Patent application title: Method for reducing the H2S content of an H2S-containing subterranean formation
David K. Stevens (Prairie Village, KS, US)
Peter D. Clark (Calgary, CA)
Justin A. Lamar (Olathe, KS, US)
IPC8 Class: AE21B4322FI
Class name: Wells processes distinct, separate injection and producing wells
Publication date: 2010-05-06
Patent application number: 20100108315
A process to reduce the hydrogen sulfide content of a hydrogen
sulfide-containing subterranean formation and of products recovered from
the subterranean formation by injecting sulfur dioxide into the
1. A method for reducing the hydrogen sulfide content of a hydrogen
sulfide-containing subterranean formation and providing energy, the
method consisting essentially of:a) providing a supply of sulfur dioxide
at an injection site for the subterranean formation;b) injecting the
sulfur dioxide into the subterranean formation; and,c) recovering a
product stream from the subterranean formation.
2. The method of claim 1 wherein the injection site comprises an injection well extending from an earth surface into the subterranean formation.
3. The method of claim 1 wherein the sulfur dioxide is passed through at least a portion of the subterranean formation.
4. The method of claim 1 wherein at least a portion of the hydrogen sulfide is reacted with the sulfur dioxide in situ in the subterranean formation to produce sulfur.
5. The method of claim 1 wherein at least a portion of the sulfur dioxide injected is produced from hydrogen sulfide recovered from at least one product stream from the subterranean formation. gas.
6. The method of claim 5 wherein the product stream comprises a hydrocarbon gas.
7. The method of claim 5 wherein the product stream comprises crude oil.
8. The method of claim 5 wherein the product stream comprises a light hydrocarbon liquid.
9. A method for reducing the hydrogen sulfide content of fluids produced from an hydrogen sulfide-containing subterranean formation, the method comprising:a) providing a supply of sulfur dioxide at an injection site for the subterranean formation;b) injecting the sulfur dioxide into the subterranean formation; andc) recovering fluids having a reduced hydrogen sulfide content from the subterranean formation.

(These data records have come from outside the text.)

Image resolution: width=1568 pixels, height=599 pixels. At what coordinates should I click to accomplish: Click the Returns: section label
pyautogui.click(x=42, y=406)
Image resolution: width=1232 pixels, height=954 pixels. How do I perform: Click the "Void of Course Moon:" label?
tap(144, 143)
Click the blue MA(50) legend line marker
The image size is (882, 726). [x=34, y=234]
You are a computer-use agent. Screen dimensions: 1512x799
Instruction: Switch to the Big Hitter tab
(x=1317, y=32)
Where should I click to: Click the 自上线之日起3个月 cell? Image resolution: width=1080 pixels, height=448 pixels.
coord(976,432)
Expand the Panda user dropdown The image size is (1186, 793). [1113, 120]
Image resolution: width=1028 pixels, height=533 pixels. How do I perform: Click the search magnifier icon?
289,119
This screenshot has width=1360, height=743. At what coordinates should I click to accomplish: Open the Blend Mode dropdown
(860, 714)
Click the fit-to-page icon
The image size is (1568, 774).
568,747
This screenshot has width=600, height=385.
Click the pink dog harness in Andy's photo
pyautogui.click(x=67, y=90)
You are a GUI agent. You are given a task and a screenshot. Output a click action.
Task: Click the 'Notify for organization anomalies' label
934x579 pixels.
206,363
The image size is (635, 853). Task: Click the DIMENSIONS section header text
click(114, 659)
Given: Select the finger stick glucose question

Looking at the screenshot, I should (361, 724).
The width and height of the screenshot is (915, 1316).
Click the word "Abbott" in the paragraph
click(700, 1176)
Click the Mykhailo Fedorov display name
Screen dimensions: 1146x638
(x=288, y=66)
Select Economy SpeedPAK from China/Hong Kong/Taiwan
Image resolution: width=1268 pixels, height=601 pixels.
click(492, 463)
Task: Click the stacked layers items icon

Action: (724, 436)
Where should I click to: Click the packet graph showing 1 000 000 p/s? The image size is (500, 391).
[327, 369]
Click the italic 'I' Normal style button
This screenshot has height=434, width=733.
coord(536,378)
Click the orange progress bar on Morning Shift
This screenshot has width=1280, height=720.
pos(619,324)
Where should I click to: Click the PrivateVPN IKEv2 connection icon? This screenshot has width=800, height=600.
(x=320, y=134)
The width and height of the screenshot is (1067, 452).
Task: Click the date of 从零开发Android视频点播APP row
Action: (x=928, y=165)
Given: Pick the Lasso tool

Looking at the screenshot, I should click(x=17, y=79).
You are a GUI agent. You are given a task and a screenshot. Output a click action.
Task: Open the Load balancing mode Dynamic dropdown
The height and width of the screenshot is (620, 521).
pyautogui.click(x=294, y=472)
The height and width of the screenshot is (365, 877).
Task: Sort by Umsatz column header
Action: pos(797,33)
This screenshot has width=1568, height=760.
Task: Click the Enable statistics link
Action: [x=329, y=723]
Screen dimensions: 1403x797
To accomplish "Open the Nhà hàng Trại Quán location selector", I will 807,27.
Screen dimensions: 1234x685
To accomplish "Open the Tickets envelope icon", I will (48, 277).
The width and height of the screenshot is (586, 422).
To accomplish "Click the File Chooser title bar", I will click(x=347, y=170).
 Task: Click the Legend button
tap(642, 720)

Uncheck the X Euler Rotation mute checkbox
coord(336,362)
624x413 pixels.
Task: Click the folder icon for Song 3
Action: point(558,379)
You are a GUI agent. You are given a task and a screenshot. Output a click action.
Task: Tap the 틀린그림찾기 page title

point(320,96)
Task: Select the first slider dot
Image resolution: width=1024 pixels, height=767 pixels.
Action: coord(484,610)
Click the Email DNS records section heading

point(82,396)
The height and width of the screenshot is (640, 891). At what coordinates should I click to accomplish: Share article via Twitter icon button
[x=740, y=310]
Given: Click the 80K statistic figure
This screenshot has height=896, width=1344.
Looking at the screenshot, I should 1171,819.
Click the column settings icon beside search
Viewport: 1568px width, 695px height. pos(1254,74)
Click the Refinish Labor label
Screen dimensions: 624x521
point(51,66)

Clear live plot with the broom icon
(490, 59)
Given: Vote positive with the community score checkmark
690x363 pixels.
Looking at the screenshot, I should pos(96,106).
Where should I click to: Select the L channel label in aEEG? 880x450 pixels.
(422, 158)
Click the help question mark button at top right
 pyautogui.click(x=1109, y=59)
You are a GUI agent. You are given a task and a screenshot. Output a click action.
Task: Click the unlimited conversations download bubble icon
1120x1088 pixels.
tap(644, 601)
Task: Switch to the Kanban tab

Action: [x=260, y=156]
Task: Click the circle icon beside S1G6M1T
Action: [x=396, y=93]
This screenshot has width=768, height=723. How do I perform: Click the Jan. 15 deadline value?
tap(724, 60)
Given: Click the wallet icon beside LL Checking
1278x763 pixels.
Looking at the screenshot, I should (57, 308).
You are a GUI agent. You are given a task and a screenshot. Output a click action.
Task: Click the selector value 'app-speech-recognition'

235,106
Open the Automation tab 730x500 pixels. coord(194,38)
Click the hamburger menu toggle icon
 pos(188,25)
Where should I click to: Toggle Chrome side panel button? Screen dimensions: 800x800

10. The method of claim 9 wherein the injection site is an injection well extending from an ear surface into the subterranean formation.
11. The method of claim 9 wherein the fluid is at least one of a gas, a liquid or a mixture thereof.
12. The method of claim 9 wherein the sulfur dioxide is injected alone or with a drive fluid.
13. The method of claim 9 wherein sulfur dioxide injection is stopped when sulfur dioxide is present in the recovered fluids.
This application is entitled to and hereby claims the benefit of the filing date of U.S. provisional application Ser. No. 61/198,100 entitled "Method for Reducing the H2S-Containing Subterranean Formation" filed Nov. 3, 2008 by David K. Stevens, Peter D. Clark and Justin J. A. Lamar.
FIELD OF THE INVENTION
This invention relates to a method for reducing the hydrogen sulfide content of a hydrogen sulfide-containing subterranean formation and of fluids produced from the subterranean formation.
BACKGROUND OF THE INVENTION
In many subterranean formations which contain crude oil, hydrocarbon gases and combinations thereof, the formation may contain substantial quantities of hydrogen sulfide (H2S). This gas is considered to be a serious pollutant in crude oil, light hydrocarbon liquids and hydrocarbon gas. It is also poisonous in certain concentrations. As a result, a continuing effort has been directed to the development of methods whereby the amount of H2S produced with hydrocarbon gases, liquids and or crude oil may be reduced.
In processes such as the well-known Claus process, H2S can be reacted with sulfur dioxide (SO2) for form sulfur from SO2 and H2S. The formation of sulfur occurs according to reactions as set out below.
The Claus process reactions can be considered to be:
2 H2S+3O2→2SO2+2H2O (1)
Previously, it has been proposed to dispose of liquid or gaseous SO2 by injection into subterranean spent formations. These formations were not considered to be productive of any hydrocarbon fuels or other materials of interest. Applicants are unaware of any attempts to reduce the amount of H2S in such formations.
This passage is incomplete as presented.